Hi, I'm following the GATK best Practices workflow for SNP and indel calling on my RNAseq data, I'm currently at the "Split'N'Trim and reassign mapping qualities" step but come across some problems, below is my command:
java -jar GenomeAnalysisTK.jar -T SplitNCigarReads -R ref.fa -I dedupped.bam -o split.bam -rf \ ReassignOneMappingQuality -RMQF 255 -RMQT 60 -U ALLOW_N_CIGAR_READS \ --filter_mismatching_base_and_quals
Here's what I got:
INFO 00:13:19,415 ProgressMeter - Total runtime 66.03 secs, 1.10 min, 0.02 hours
INFO 00:13:19,418 MicroScheduler - 37770935 reads were filtered out during the traversal out of approximately 37770935 total reads (100.00%)

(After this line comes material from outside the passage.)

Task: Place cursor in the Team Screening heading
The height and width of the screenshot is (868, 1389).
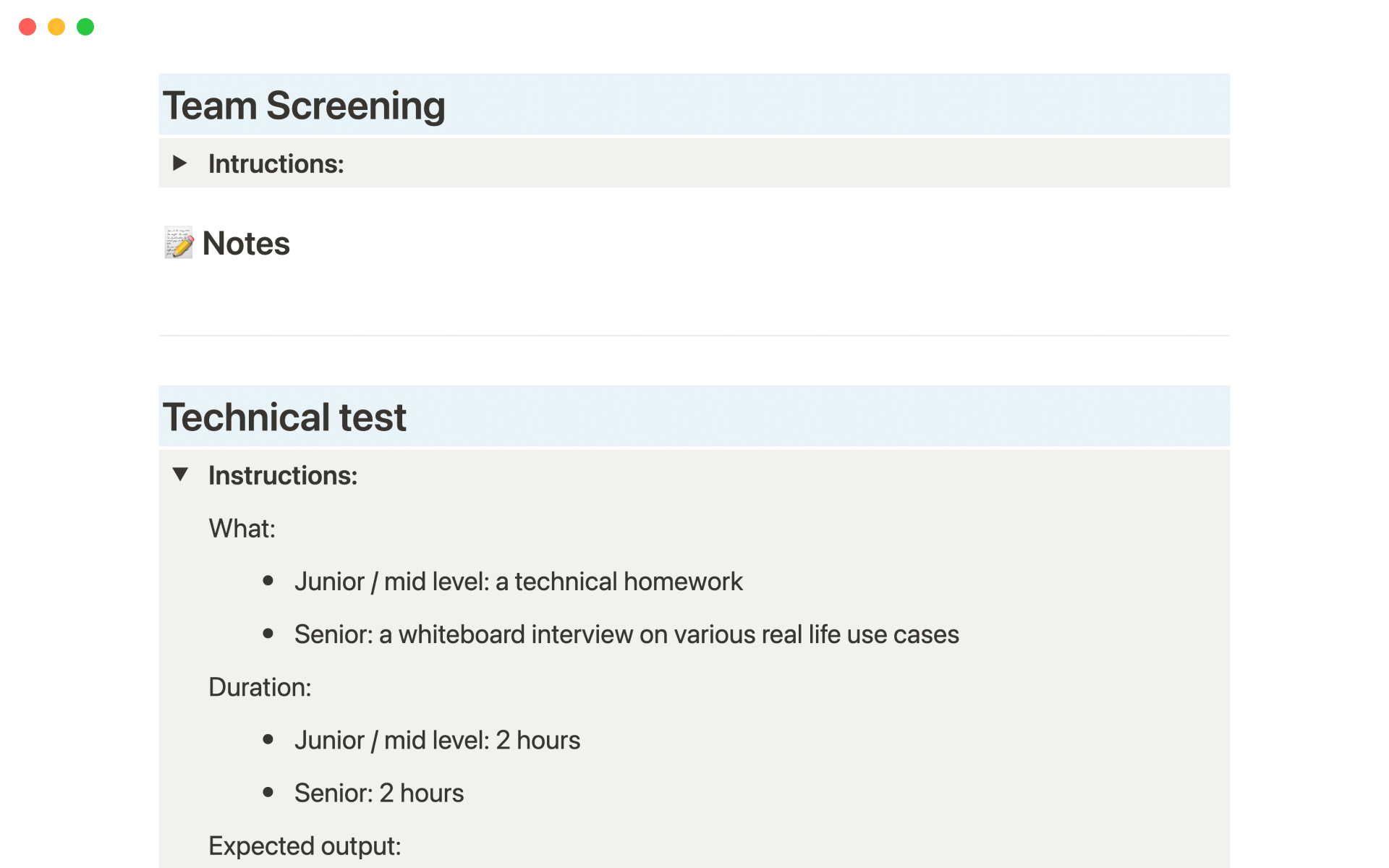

INFO 00:13:19,418 MicroScheduler - -> 0 reads (0.00% of total) failing BadCigarFilter
INFO 00:13:19,418 MicroScheduler - -> 37770935 reads (100.00% of total) failing MalformedReadFilter
INFO 00:13:19,419 MicroScheduler - -> 0 reads (0.00% of total) failing ReassignOneMappingQualityFilter
I also tried without "--filter_mismatching_base_and_quals" but it returned this ERROR message:
##### ERROR MESSAGE: SAM/BAM/CRAM file htsjdk.samtools.SamReader$PrimitiveSamReaderToSamReaderAdapter@36c1b6ff is malformed. Please see https://software.broadinstitute.org/gatk/documentation/article?id=1317for more information. Error details: BAM file has a read with mismatching number of bases and base qualities. Offender: 23570007 [51 bases] [0 quals]. You can use --defaultBaseQualities to assign a default base quality for all reads, but this can be dangerous in you don't know what you are doing.
I'm fairly new to GATK and can't really think of a reason why this would happen, so I would really appreciate if anyone can help.